▶ Task goal
Lay out every line of the listing below as a Markdown table with two columns, "No." for the row number and "Entry" for the line itself. Omit the blank lines.

▶ Task input
<<<<

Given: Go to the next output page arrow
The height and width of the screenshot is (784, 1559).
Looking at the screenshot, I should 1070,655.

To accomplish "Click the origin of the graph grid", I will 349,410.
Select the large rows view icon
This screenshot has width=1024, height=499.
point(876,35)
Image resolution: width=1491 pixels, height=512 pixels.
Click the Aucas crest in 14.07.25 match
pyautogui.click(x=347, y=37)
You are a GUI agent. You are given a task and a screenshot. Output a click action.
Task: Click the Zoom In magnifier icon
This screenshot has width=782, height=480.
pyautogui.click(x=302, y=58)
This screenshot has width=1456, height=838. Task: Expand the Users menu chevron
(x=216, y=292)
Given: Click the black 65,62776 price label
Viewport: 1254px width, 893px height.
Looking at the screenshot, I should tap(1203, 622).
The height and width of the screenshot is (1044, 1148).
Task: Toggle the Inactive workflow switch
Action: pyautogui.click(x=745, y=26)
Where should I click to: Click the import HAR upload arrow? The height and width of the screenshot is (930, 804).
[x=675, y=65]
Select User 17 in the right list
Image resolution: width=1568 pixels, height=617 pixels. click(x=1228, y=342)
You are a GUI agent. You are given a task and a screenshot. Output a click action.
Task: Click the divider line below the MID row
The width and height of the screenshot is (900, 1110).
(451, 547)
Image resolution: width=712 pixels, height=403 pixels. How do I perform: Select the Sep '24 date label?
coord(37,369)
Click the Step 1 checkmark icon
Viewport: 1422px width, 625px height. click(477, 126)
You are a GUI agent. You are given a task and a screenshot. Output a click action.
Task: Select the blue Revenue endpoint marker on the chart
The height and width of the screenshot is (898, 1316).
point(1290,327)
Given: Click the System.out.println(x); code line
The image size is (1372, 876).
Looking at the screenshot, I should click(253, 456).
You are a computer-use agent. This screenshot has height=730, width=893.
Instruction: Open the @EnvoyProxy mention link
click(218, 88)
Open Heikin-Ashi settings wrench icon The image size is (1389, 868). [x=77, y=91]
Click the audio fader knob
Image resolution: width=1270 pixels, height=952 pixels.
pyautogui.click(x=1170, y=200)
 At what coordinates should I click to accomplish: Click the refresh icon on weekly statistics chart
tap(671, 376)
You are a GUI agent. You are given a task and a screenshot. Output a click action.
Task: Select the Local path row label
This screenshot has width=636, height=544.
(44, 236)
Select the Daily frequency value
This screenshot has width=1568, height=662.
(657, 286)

>>>>

▶ Task response
| No. | Entry |
|---|---|
| 1 | Given: Go to the next output page arrow |
| 2 | The height and width of the screenshot is (784, 1559). |
| 3 | Looking at the screenshot, I should 1070,655. |
| 4 | To accomplish "Click the origin of the graph grid", I will 349,410. |
| 5 | Select the large rows view icon |
| 6 | This screenshot has width=1024, height=499. |
| 7 | point(876,35) |
| 8 | Image resolution: width=1491 pixels, height=512 pixels. |
| 9 | Click the Aucas crest in 14.07.25 match |
| 10 | pyautogui.click(x=347, y=37) |
| 11 | You are a GUI agent. You are given a task and a screenshot. Output a click action. |
| 12 | Task: Click the Zoom In magnifier icon |
| 13 | This screenshot has width=782, height=480. |
| 14 | pyautogui.click(x=302, y=58) |
| 15 | This screenshot has width=1456, height=838. Task: Expand the Users menu chevron |
| 16 | (x=216, y=292) |
| 17 | Given: Click the black 65,62776 price label |
| 18 | Viewport: 1254px width, 893px height. |
| 19 | Looking at the screenshot, I should tap(1203, 622). |
| 20 | The height and width of the screenshot is (1044, 1148). |
| 21 | Task: Toggle the Inactive workflow switch |
| 22 | Action: pyautogui.click(x=745, y=26) |
| 23 | Where should I click to: Click the import HAR upload arrow? The height and width of the screenshot is (930, 804). |
| 24 | [x=675, y=65] |
| 25 | Select User 17 in the right list |
| 26 | Image resolution: width=1568 pixels, height=617 pixels. click(x=1228, y=342) |
| 27 | You are a GUI agent. You are given a task and a screenshot. Output a click action. |
| 28 | Task: Click the divider line below the MID row |
| 29 | The width and height of the screenshot is (900, 1110). |
| 30 | (451, 547) |
| 31 | Image resolution: width=712 pixels, height=403 pixels. How do I perform: Select the Sep '24 date label? |
| 32 | coord(37,369) |
| 33 | Click the Step 1 checkmark icon |
| 34 | Viewport: 1422px width, 625px height. click(477, 126) |
| 35 | You are a GUI agent. You are given a task and a screenshot. Output a click action. |
| 36 | Task: Select the blue Revenue endpoint marker on the chart |
| 37 | The height and width of the screenshot is (898, 1316). |
| 38 | point(1290,327) |
| 39 | Given: Click the System.out.println(x); code line |
| 40 | The image size is (1372, 876). |
| 41 | Looking at the screenshot, I should click(253, 456). |
| 42 | You are a computer-use agent. This screenshot has height=730, width=893. |
| 43 | Instruction: Open the @EnvoyProxy mention link |
| 44 | click(218, 88) |
| 45 | Open Heikin-Ashi settings wrench icon The image size is (1389, 868). [x=77, y=91] |
| 46 | Click the audio fader knob |
| 47 | Image resolution: width=1270 pixels, height=952 pixels. |
| 48 | pyautogui.click(x=1170, y=200) |
| 49 |  At what coordinates should I click to accomplish: Click the refresh icon on weekly statistics chart |
| 50 | tap(671, 376) |
| 51 | You are a GUI agent. You are given a task and a screenshot. Output a click action. |
| 52 | Task: Select the Local path row label |
| 53 | This screenshot has width=636, height=544. |
| 54 | (44, 236) |
| 55 | Select the Daily frequency value |
| 56 | This screenshot has width=1568, height=662. |
| 57 | (657, 286) |